- _ACTIVITY_
Your task is to retype the listing word for word.
SUPPLIED MATERIAL below:
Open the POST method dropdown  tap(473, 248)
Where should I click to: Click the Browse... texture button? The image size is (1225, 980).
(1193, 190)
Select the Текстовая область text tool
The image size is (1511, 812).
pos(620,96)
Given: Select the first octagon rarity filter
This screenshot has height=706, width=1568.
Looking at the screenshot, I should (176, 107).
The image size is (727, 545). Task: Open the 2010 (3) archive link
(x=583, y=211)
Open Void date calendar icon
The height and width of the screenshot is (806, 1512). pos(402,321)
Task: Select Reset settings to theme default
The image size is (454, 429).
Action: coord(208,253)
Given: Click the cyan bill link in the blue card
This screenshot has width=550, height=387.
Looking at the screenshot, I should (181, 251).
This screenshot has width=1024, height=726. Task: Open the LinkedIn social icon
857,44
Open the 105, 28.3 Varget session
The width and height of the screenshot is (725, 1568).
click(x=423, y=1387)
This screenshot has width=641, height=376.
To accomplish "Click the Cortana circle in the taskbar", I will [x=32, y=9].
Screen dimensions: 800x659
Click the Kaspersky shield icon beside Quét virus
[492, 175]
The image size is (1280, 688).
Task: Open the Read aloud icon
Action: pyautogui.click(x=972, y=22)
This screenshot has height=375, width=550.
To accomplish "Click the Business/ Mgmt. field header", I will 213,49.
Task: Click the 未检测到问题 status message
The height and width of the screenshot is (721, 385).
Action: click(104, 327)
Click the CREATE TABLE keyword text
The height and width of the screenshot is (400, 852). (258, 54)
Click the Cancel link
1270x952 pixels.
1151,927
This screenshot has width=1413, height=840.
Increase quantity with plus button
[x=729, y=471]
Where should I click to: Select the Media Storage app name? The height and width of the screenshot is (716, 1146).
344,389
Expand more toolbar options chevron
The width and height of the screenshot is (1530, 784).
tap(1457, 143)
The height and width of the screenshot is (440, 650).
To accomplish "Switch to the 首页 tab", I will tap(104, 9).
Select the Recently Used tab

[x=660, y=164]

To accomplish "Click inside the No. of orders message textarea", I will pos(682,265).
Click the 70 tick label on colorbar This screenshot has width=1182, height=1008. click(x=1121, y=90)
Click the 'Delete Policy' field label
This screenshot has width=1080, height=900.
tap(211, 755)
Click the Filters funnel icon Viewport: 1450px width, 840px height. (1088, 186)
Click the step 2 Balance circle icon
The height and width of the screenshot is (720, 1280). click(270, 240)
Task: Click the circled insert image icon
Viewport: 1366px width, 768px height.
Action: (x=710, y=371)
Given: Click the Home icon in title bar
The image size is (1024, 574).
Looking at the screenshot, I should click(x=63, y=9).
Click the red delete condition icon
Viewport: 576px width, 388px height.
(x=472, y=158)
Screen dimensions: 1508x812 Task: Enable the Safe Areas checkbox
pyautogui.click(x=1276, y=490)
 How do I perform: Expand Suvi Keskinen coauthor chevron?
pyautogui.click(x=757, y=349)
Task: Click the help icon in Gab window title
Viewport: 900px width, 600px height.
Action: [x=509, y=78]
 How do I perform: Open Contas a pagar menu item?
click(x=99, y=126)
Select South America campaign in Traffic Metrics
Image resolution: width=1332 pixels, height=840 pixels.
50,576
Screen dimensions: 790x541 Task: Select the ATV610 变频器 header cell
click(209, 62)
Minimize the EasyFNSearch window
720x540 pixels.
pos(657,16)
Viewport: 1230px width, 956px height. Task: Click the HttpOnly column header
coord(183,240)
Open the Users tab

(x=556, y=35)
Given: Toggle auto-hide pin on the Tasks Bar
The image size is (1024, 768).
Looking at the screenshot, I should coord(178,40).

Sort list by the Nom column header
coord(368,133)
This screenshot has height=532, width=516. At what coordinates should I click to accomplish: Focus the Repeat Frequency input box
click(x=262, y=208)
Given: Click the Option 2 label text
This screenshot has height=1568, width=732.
End of SUPPLIED MATERIAL.
- _OUTPUT OF THE TASK_
Open the POST method dropdown  tap(473, 248)
Where should I click to: Click the Browse... texture button? The image size is (1225, 980).
(1193, 190)
Select the Текстовая область text tool
The image size is (1511, 812).
pos(620,96)
Given: Select the first octagon rarity filter
This screenshot has height=706, width=1568.
Looking at the screenshot, I should (176, 107).
The image size is (727, 545). Task: Open the 2010 (3) archive link
(x=583, y=211)
Open Void date calendar icon
The height and width of the screenshot is (806, 1512). pos(402,321)
Task: Select Reset settings to theme default
The image size is (454, 429).
Action: coord(208,253)
Given: Click the cyan bill link in the blue card
This screenshot has width=550, height=387.
Looking at the screenshot, I should (181, 251).
This screenshot has width=1024, height=726. Task: Open the LinkedIn social icon
857,44
Open the 105, 28.3 Varget session
The width and height of the screenshot is (725, 1568).
click(x=423, y=1387)
This screenshot has width=641, height=376.
To accomplish "Click the Cortana circle in the taskbar", I will [x=32, y=9].
Screen dimensions: 800x659
Click the Kaspersky shield icon beside Quét virus
[492, 175]
The image size is (1280, 688).
Task: Open the Read aloud icon
Action: pyautogui.click(x=972, y=22)
This screenshot has height=375, width=550.
To accomplish "Click the Business/ Mgmt. field header", I will 213,49.
Task: Click the 未检测到问题 status message
The height and width of the screenshot is (721, 385).
Action: click(104, 327)
Click the CREATE TABLE keyword text
The height and width of the screenshot is (400, 852). (258, 54)
Click the Cancel link
1270x952 pixels.
1151,927
This screenshot has width=1413, height=840.
Increase quantity with plus button
[x=729, y=471]
Where should I click to: Select the Media Storage app name? The height and width of the screenshot is (716, 1146).
344,389
Expand more toolbar options chevron
The width and height of the screenshot is (1530, 784).
tap(1457, 143)
The height and width of the screenshot is (440, 650).
To accomplish "Switch to the 首页 tab", I will tap(104, 9).
Select the Recently Used tab

[x=660, y=164]

To accomplish "Click inside the No. of orders message textarea", I will pos(682,265).
Click the 70 tick label on colorbar This screenshot has width=1182, height=1008. click(x=1121, y=90)
Click the 'Delete Policy' field label
This screenshot has width=1080, height=900.
tap(211, 755)
Click the Filters funnel icon Viewport: 1450px width, 840px height. (1088, 186)
Click the step 2 Balance circle icon
The height and width of the screenshot is (720, 1280). click(270, 240)
Task: Click the circled insert image icon
Viewport: 1366px width, 768px height.
Action: (x=710, y=371)
Given: Click the Home icon in title bar
The image size is (1024, 574).
Looking at the screenshot, I should click(x=63, y=9).
Click the red delete condition icon
Viewport: 576px width, 388px height.
(x=472, y=158)
Screen dimensions: 1508x812 Task: Enable the Safe Areas checkbox
pyautogui.click(x=1276, y=490)
 How do I perform: Expand Suvi Keskinen coauthor chevron?
pyautogui.click(x=757, y=349)
Task: Click the help icon in Gab window title
Viewport: 900px width, 600px height.
Action: [x=509, y=78]
 How do I perform: Open Contas a pagar menu item?
click(x=99, y=126)
Select South America campaign in Traffic Metrics
Image resolution: width=1332 pixels, height=840 pixels.
50,576
Screen dimensions: 790x541 Task: Select the ATV610 变频器 header cell
click(209, 62)
Minimize the EasyFNSearch window
720x540 pixels.
pos(657,16)
Viewport: 1230px width, 956px height. Task: Click the HttpOnly column header
coord(183,240)
Open the Users tab

(x=556, y=35)
Given: Toggle auto-hide pin on the Tasks Bar
The image size is (1024, 768).
Looking at the screenshot, I should coord(178,40).

Sort list by the Nom column header
coord(368,133)
This screenshot has height=532, width=516. At what coordinates should I click to accomplish: Focus the Repeat Frequency input box
click(x=262, y=208)
Given: Click the Option 2 label text
This screenshot has height=1568, width=732.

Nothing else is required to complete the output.